In its decision last week, S&P pushed down a notch, from B- to CCC+, its rating of Jamaica's long-term foreign and domestic debt, citing the unfavourable outlook for the country's economy and the possibility of a debt restructuring agreement that it would interpret as a "distressed transaction".
The S&P's action angered Jamaican officials who, pointing to the country's imminent agreement with the International Monetary Fund (IMF) for US$1.2 billion in credit, held that the rating agency acted precipitously.
While others have also held that no "distressed transaction" was in the making on Jamaica's debt, Latibeaudiere has so far gone the farthest with a public explanation or interpretation of the issue.
For while it is widely known that there have been behind-the-scenes talks on debt restructuring within the context of a social partnership agreement, no specifics on those discussions, focused, apparently on domestically-held debt, had previously reached the public domain.
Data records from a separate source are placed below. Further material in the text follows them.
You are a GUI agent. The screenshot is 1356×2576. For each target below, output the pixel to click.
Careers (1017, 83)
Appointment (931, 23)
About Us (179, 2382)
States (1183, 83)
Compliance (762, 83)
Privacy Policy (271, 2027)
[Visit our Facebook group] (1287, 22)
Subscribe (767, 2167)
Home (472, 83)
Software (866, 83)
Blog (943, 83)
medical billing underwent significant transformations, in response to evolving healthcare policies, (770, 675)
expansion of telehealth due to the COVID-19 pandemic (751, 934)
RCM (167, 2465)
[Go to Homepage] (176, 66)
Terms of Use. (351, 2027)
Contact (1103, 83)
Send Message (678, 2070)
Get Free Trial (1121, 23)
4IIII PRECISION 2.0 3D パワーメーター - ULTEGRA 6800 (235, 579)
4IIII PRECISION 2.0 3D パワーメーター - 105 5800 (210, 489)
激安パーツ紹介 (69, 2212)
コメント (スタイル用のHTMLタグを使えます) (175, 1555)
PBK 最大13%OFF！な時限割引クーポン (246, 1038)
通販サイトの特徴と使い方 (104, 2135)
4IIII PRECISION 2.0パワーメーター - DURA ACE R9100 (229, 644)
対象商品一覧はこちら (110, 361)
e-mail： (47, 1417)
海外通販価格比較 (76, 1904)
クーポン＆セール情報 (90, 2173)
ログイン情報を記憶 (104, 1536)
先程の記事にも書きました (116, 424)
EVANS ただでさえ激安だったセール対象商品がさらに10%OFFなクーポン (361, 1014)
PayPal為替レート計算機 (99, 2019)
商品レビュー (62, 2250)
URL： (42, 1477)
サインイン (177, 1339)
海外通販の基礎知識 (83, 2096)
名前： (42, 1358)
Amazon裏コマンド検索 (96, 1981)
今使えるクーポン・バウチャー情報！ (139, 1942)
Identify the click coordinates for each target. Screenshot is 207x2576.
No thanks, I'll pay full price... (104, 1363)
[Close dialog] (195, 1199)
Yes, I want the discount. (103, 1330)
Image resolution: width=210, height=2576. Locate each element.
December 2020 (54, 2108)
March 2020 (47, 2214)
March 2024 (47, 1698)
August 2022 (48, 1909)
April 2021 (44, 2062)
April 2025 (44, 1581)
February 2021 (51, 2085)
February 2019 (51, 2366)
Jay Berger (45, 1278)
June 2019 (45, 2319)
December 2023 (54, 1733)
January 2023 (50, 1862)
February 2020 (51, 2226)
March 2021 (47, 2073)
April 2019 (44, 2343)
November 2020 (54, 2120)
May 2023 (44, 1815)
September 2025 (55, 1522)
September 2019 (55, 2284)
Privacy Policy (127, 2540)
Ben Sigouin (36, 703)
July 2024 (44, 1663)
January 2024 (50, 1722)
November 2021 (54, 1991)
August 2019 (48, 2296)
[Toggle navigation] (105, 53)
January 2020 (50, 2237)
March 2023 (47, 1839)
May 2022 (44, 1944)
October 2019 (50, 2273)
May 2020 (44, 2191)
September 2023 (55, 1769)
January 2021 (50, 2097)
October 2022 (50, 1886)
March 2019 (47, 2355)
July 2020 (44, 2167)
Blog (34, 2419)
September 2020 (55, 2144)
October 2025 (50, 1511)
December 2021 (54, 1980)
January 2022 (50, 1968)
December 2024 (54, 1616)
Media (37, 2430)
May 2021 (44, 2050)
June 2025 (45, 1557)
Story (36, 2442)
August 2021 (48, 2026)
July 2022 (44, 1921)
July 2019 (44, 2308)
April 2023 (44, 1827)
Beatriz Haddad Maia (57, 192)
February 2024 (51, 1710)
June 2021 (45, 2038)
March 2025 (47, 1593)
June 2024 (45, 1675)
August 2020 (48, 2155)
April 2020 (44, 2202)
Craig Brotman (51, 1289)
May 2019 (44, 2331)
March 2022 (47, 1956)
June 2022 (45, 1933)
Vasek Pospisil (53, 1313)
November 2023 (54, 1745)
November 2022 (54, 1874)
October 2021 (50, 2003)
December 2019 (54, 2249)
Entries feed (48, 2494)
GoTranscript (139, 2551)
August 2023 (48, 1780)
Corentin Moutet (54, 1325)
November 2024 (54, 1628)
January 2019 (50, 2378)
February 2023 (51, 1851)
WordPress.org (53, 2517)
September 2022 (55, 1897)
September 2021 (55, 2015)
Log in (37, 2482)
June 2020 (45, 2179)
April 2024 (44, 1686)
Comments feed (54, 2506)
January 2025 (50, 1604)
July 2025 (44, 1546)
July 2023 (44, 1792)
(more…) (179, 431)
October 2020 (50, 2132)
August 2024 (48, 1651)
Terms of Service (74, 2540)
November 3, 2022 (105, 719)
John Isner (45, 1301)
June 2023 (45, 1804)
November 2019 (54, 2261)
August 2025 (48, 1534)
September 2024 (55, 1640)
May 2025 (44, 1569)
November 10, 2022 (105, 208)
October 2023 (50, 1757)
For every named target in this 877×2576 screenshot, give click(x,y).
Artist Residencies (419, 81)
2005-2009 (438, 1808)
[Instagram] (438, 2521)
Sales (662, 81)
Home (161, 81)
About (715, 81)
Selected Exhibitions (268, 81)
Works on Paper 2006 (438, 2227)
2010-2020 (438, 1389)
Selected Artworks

According to the Bank of Jamaica governor, S&P's action "was based on their interpretation of a set of options that were presented to the government for consideration"
He added: "The options were presented to the government by a private institution and a specialist legal advisor was engaged to help in assessing the merit of these options. It was important to ensure that in coming to a decision there would be no breach of contract that would lead to the unhinging of public trust. It was also important to be minding of the binding nature of contractual obligations and the implications of establishing a precedent."
However, Latibeaudiere declined later to identify the institution with which the talks were held or how much money was involved or what legal advice was given. He referred questioners to the finance ministry.
The BOJ boss also hailed Jamaica's planned return to a borrowing relationship with the IMF as "a positive effort to assist in stabilising the external pressures and in addressing structural reforms in a sustainable way".
Additionally, he said, most of the country's economic indicators were pointing in the right direction - towards improvement in the medium-term.
"Inflation and inflationary expectations have been trending down and we expect them to remain subdued," he said. "The exchange rate has remained relatively stable and we expect this stability to continue. The current account of the balance of payments is projected to improve dramatically from a deficit of 21 per cent in FY 2008/09 to a deficit of 12 per cent in FY 2009/10."
S&P on August 5 had cited the country's deteriorating fiscal position for the downgrade.
The deficit deepened to $35.9 billion in June on unforeseen shortfalls in revenue, which were $7.7 billion lower than projected.